Not the appropriate time, you might think, for a discussion about sex. Or maybe it is. Who knows. Funny, that was the prevailing theme of the talk I’d arranged at Walnut Creek Library, within its Las Trampas room, overlooking Broadway street. It was a bright, sunny early fall morning today. Few showed up—only four—to discuss an article in the latest issue of The Therapist, which rather decried the sex addiction treatment industry, which I was looking to promote.
One of my gigs is with a small agency in WC called Impulse Treatment Center, which for thirty years has provided group therapy for men primarily, who struggle with sexual behaviors that disrupt their lives: porn use, prostitution, visiting strip clubs, sexual massage establishments, and so on–behaviors that fit a distinctly masculine stereotype. In theory, there are female sex addicts also, but how they are manifesting is one of the unanswered questions blocking the admission of a sex addiction-like diagnosis into the APA’s Diagnostic Standards Manual (DSM-V)

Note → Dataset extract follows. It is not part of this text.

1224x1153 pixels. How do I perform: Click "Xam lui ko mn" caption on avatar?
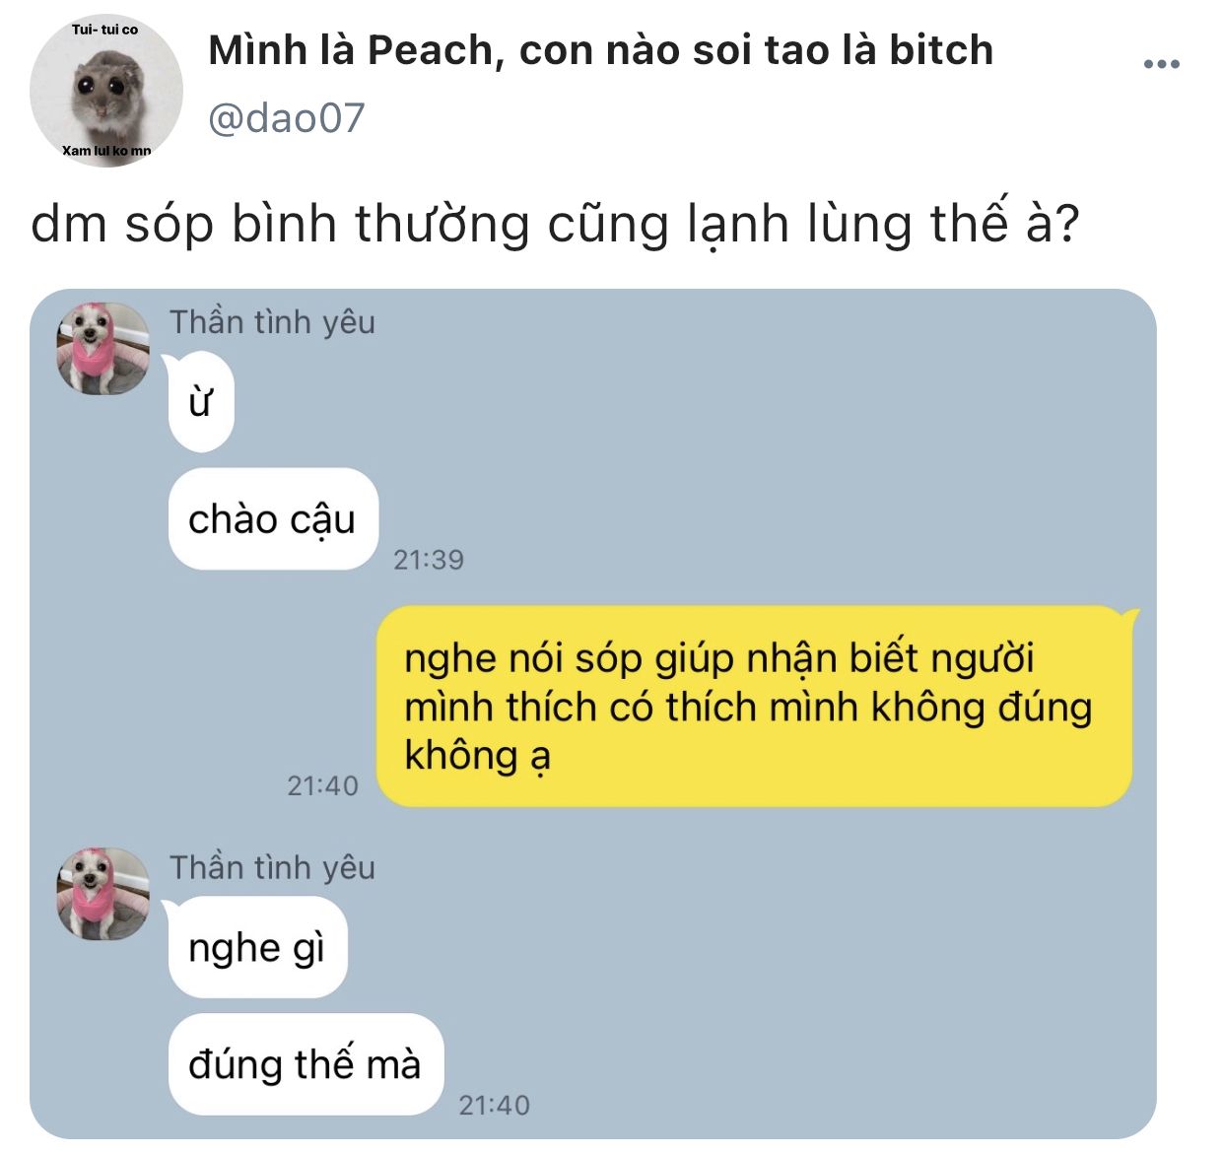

I passed out some assessment tools that are used in intake processes, referring to the Sexual Addiction Screening Test (SAST) as designed and (somewhat) evolved by Patrick Carnes over the last twenty years, but focusing on a new tool called the HBI-19. This Hypersexual Disorder Inventory tool, designed by researchers at UCLA, aims less at a list of behaviors as it does an individual’s internal experience of sexual activity. The specific behaviors that are commonly associated with sex addiction are not even indicated on the HBI-19, inclining the observer to consider a more subjective understanding of a problem.
Unlike some, I’ve no problem with this, for it seems to me that assessing addiction based upon criteria of specified behaviors, or the frequency of said behaviors, misses the point of assessment. Currently, and all too often, addiction is determined via an externalized focus. What do I mean? I mean that addiction (and therefore treatment) tends to be considered when individuals cross certain thresholds: when they’ve broken the law, or been discovered by a spouse or partner—when they’ve been exposed, which presumably constitutes the loss of control watershed that so many cite as their hitting bottom experience.
Others might assert that problems exist because sexual behaviors cause conflict with values, thus leading to depression, low esteem, and social isolation. A recognition of these factors is promising as far as treatment is concerned. The more an individual’s motivation is internal—that is, not defined or mandated by others—the more available an individual is for an authentic therapy experience, whether that episode is with an individual practitioner or a group of peers.
Yet the internal motivation of those seeking care is precisely what is being attacked in some quarters. Jay Blevins, the author (or editor—it’s not clear) of the article “How concepts of sex and porn addiction are failing our clients”, asserts that “sex negative forces” (what a term!) in the sex addiction treatment field, headed by the likes of Carnes, incorporate scare tactics about ‘unsafe’ practices, and moral judgements derived from religious values, which further a homophobic (but not anti-male?) social agenda.
Blevins makes a good point that the purported medical consequences of extensive porn use (such as erectile disorder) are not supported by scientific data, but the term addiction was never intended to be used as a medical term—for that we have the term dependence. Addiction is a cultural term, drawing attention to a psychological or–as the 12-step community asserts–a spiritual problem. Whether personal distress is generated from an internal examination versus an oppressive assimilation of institutional mores, as people like Blevins assert: that’s for each person to decide.